A Persian Cafe, Edward Lord Weeks

Thursday, 11 September 2014

What are the rights of Children? Part One

This is (hopefully) the first in a series of posts discussing the raising of children from the perspective of political philosophy.

A topic in political theory which is particularly close to my heart is how children can and should be raised, and what claims they have on parents and on other agents. I recently attended my first academic conference, and while there I encountered three papers within this area.

The first paper, Is obligatory child support possible in a private law society? A contractual approach, by Lukasz Nicolaus Dominiak, was presented as part of a workshop on The Current State of Libertarian Political Philosophy. He was responding to the position set forth by Herman Hans Hoppe and by Murray Rothbard, which states that parents have no natural positive obligations towards their children any more than they do for any random person in the street, and therefore that mandatory child support represents unjust aggression towards the parent compelled to pay it. Lukasz argued that in a stateless, common-law society couples would sign contracts and that these contracts would specify child support to be paid in the event of a separation. He had what seems to me to be rather a confused argument that child support would be lower in such a society than it is in ours (the argument being that the current system of courts turns the parent with children into a monopoly. What, I wonder, does he see as the "product" being sold by this monopoly?) and some sound economic analysis to demonstrate various ways in which child support would vary from couple to couple.

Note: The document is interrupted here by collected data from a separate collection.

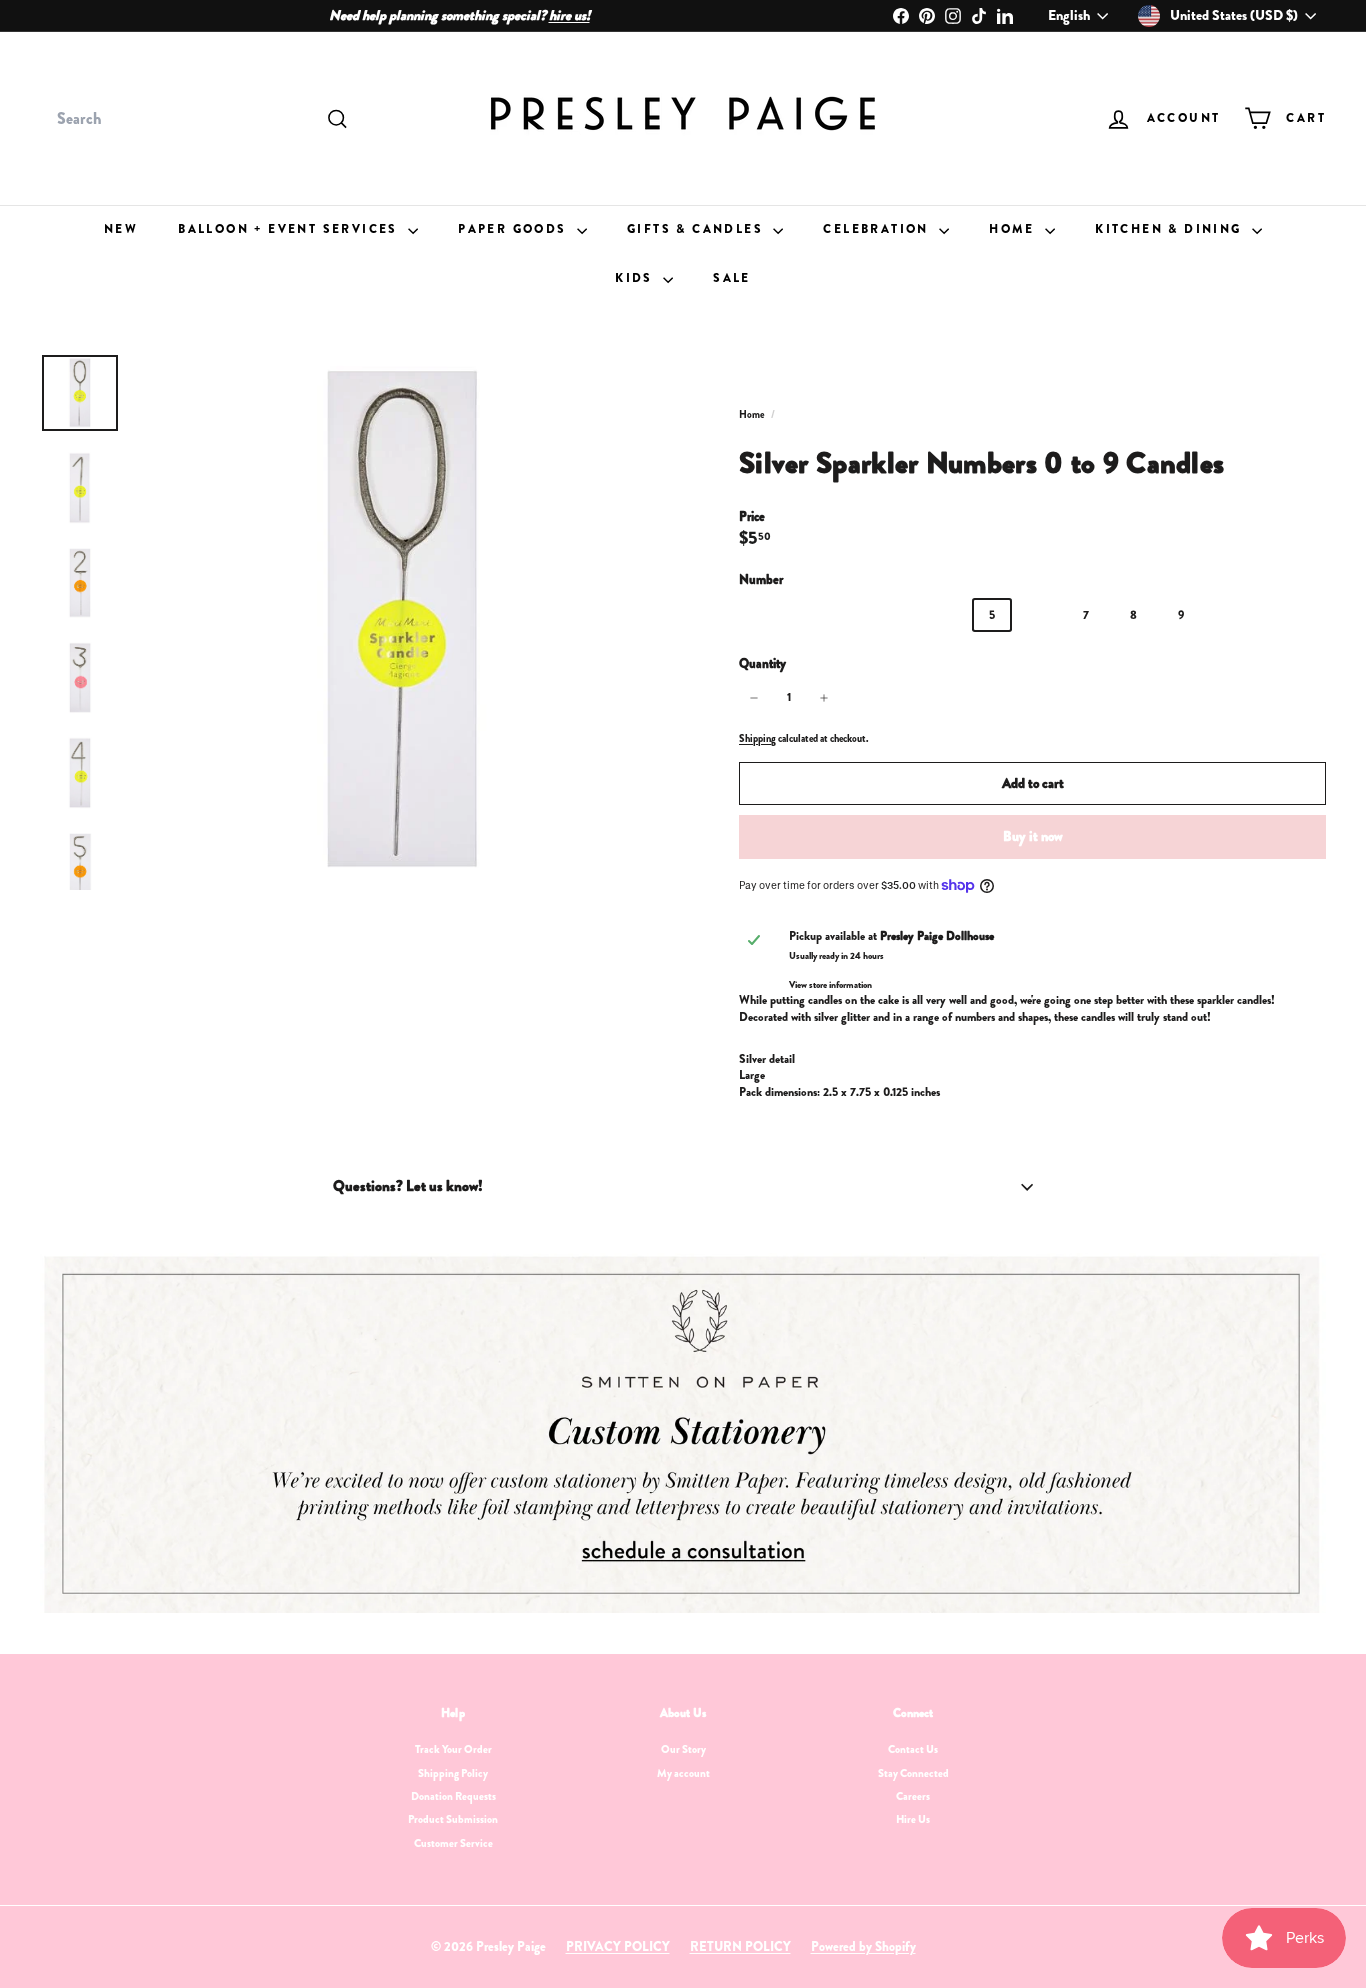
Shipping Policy (453, 1773)
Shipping (757, 738)
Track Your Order (453, 1749)
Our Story (683, 1749)
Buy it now (1033, 836)
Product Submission (453, 1819)
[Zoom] (403, 621)
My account (683, 1773)
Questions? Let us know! (408, 1186)
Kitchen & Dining (1171, 229)
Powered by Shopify (863, 1946)
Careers (913, 1796)
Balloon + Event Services (290, 229)
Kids (636, 278)
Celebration (878, 229)
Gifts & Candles (697, 229)
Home (1014, 229)
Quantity (762, 664)
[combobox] (200, 119)
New (121, 229)
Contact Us (913, 1749)
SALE (732, 278)
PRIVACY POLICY (618, 1946)
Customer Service (453, 1843)
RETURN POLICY (740, 1946)
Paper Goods (515, 229)
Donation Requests (453, 1796)
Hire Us (913, 1819)
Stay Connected (913, 1773)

My opinion, and I think that of everyone there (including Lukasz) was that, regardless of how accurate this was in a predictive sense, it relied on a set of moral premises one of which is completely unacceptable: Rothbard's account is far too permissive towards bad parents. According to Rothbard, if a child is left by its parents to starve, this is no violation of its rights; moreover, it would be impermissible for an outsider to violate the parents' property rights in order to rescue the child. Lukasz, I believe, thought that such behaviour by the parents (apart from being despicable, or course) would represent the abandonment of guardianship rights over the child, leaving another person free to homestead that right by taking the child in. My own preference would be to construct some account of how the child acquires positive rights against the parents, but this is proving problematic, as I will explain in my second post of this series.

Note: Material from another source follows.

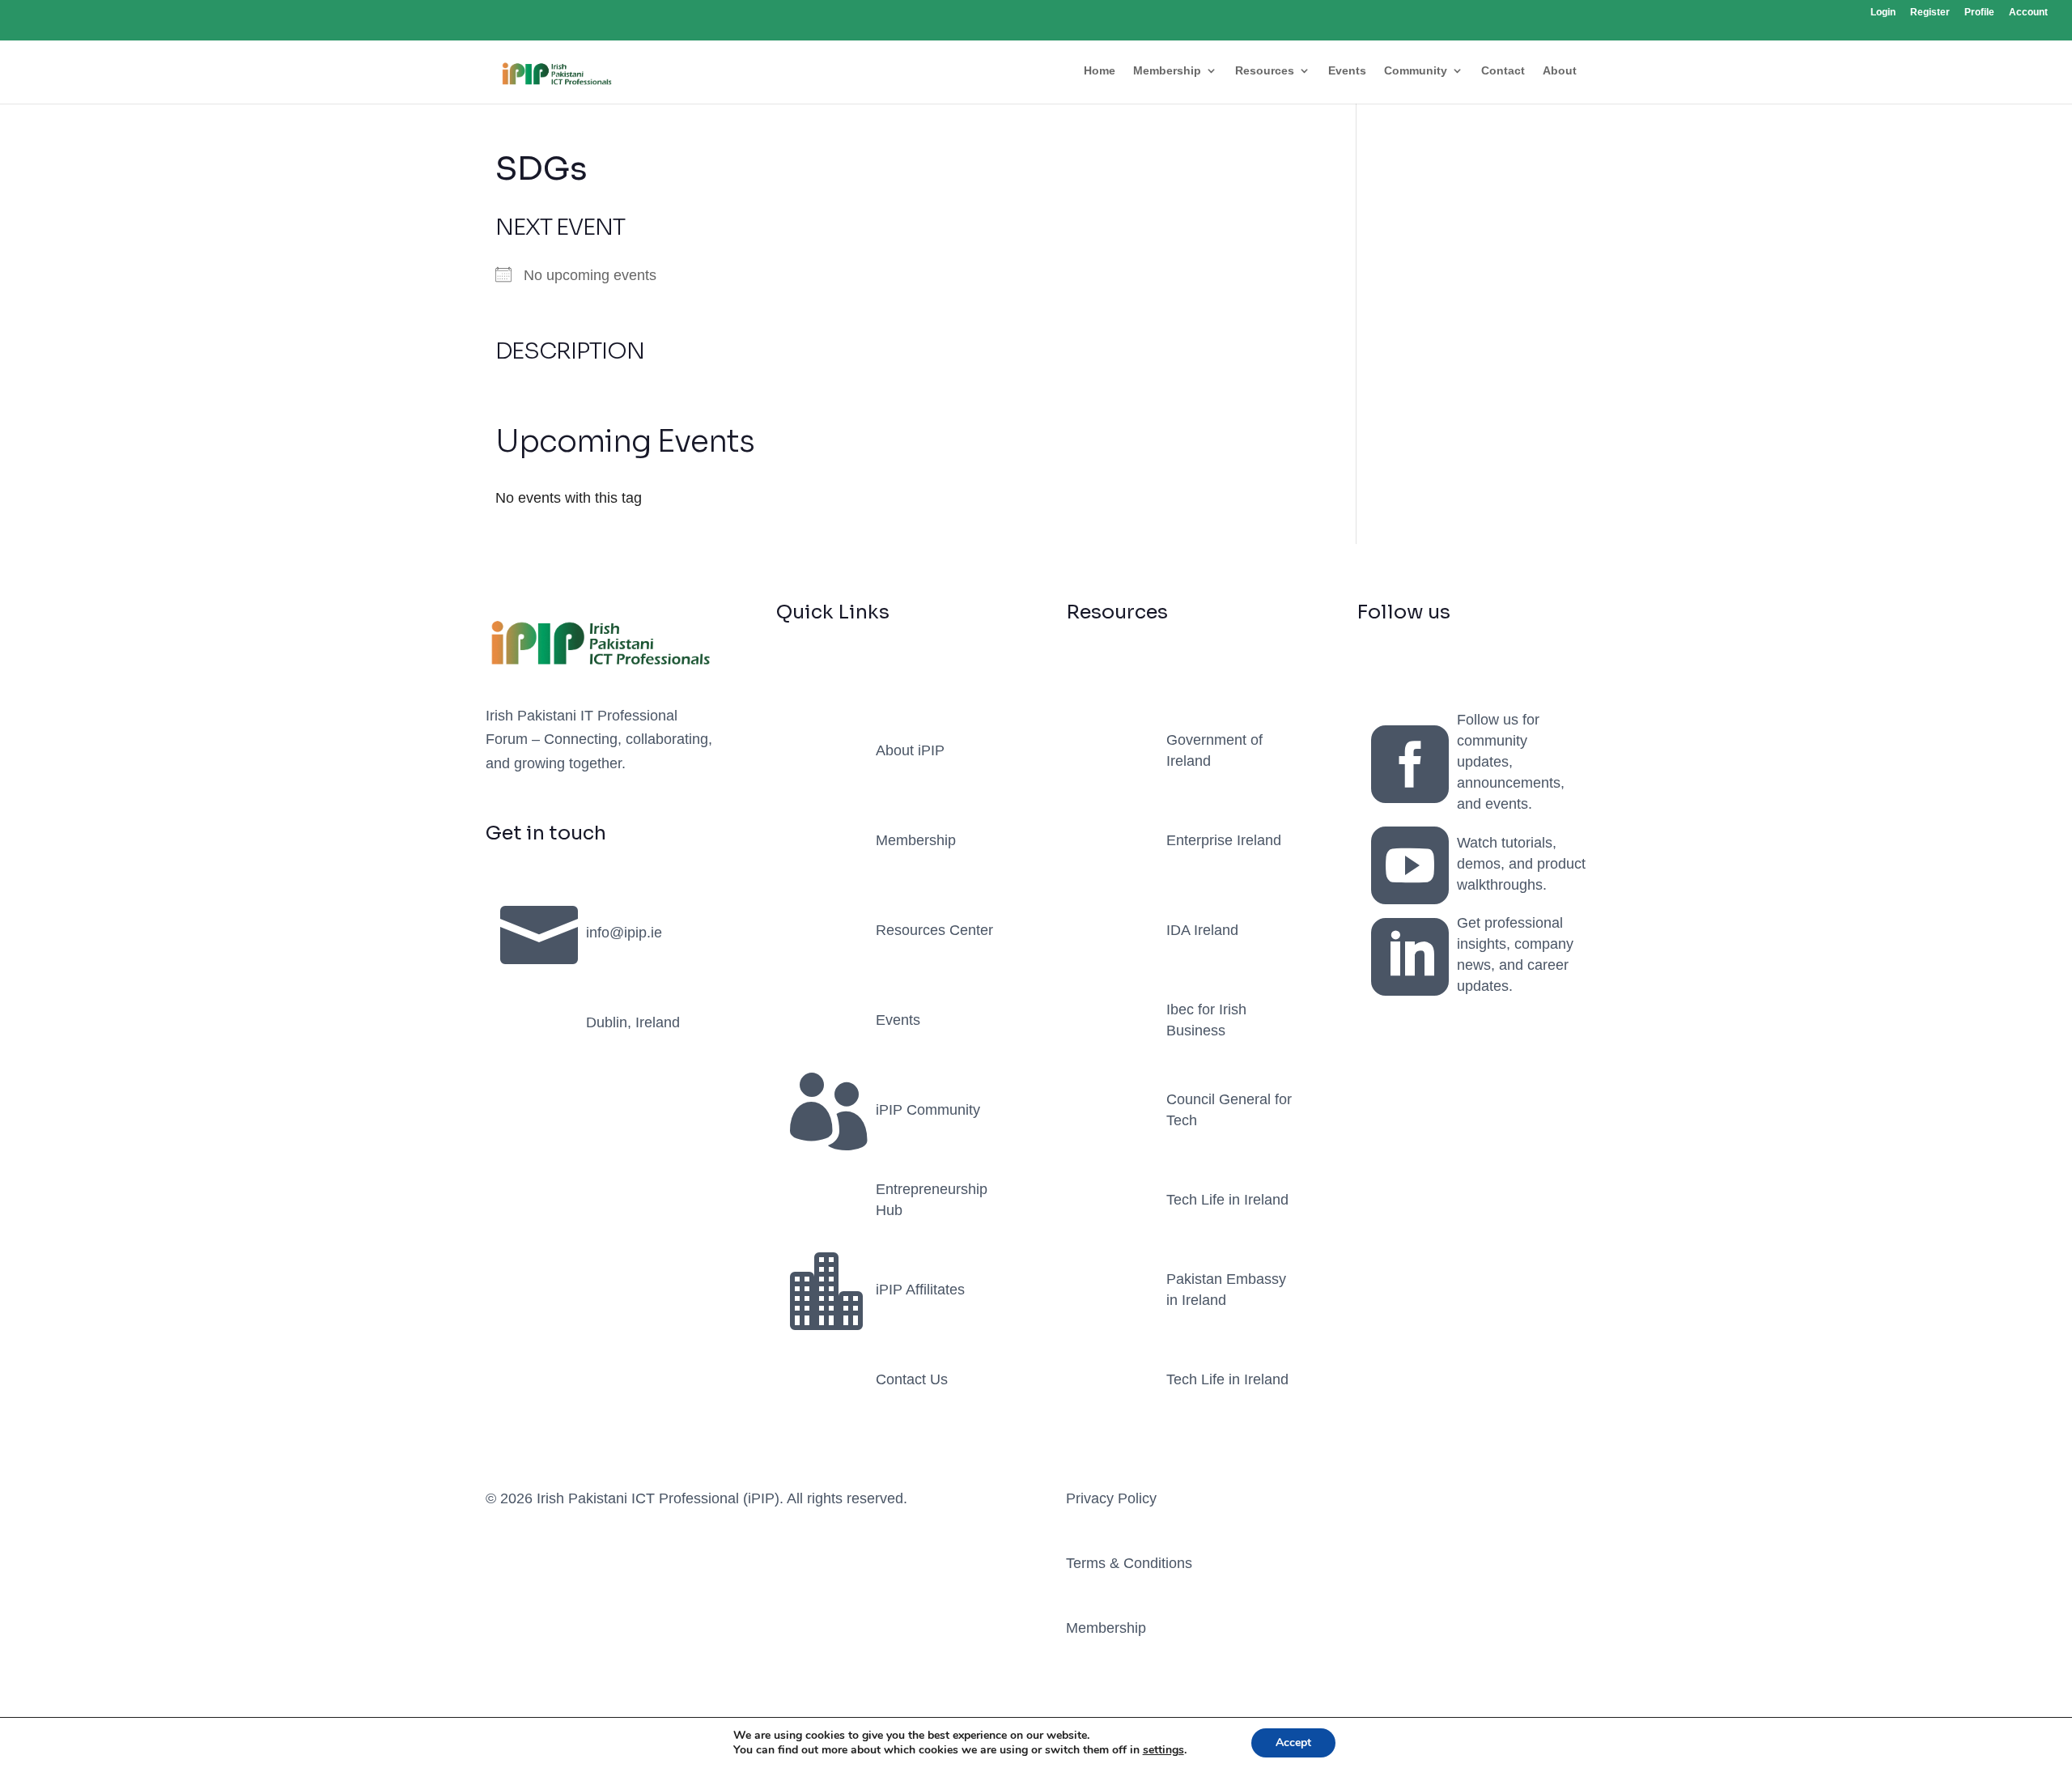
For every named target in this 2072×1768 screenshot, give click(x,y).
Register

I'm not certain I understood the main message of the second paper, Injustice and the Child's Perspective by Christina Schuees. It had references to Plato (bad) and to Miranda Fricker (good), and the most I got from it was the idea that children are the victims of various kind of injustice and are not in a position to do anything about it.

Finally, Gunter Graf and Gottfried Schweiger presented their work-in-progress Securing Justice for Children. Who is responsible for what? I liked this paper. It was clearly set out, which made it easy to tell where they were making howlers. There was at least one point in the conference when I felt like saying "OK, I understand your conclusion. Please could you provide an argument for it?" This was not one of them, for the simple reason that they were clear about this being a work in progress and the arguments not being fully worked out. One of the howlers was that, in the absence of arguments, they still had a conclusion (and one which sounded awfully like "We need world socialism!"); that said, it was an excellent demonstration of why all philosophy should be analytic philosophy and for that I thank them. I intend to refer to this paper in the third post in this sequence.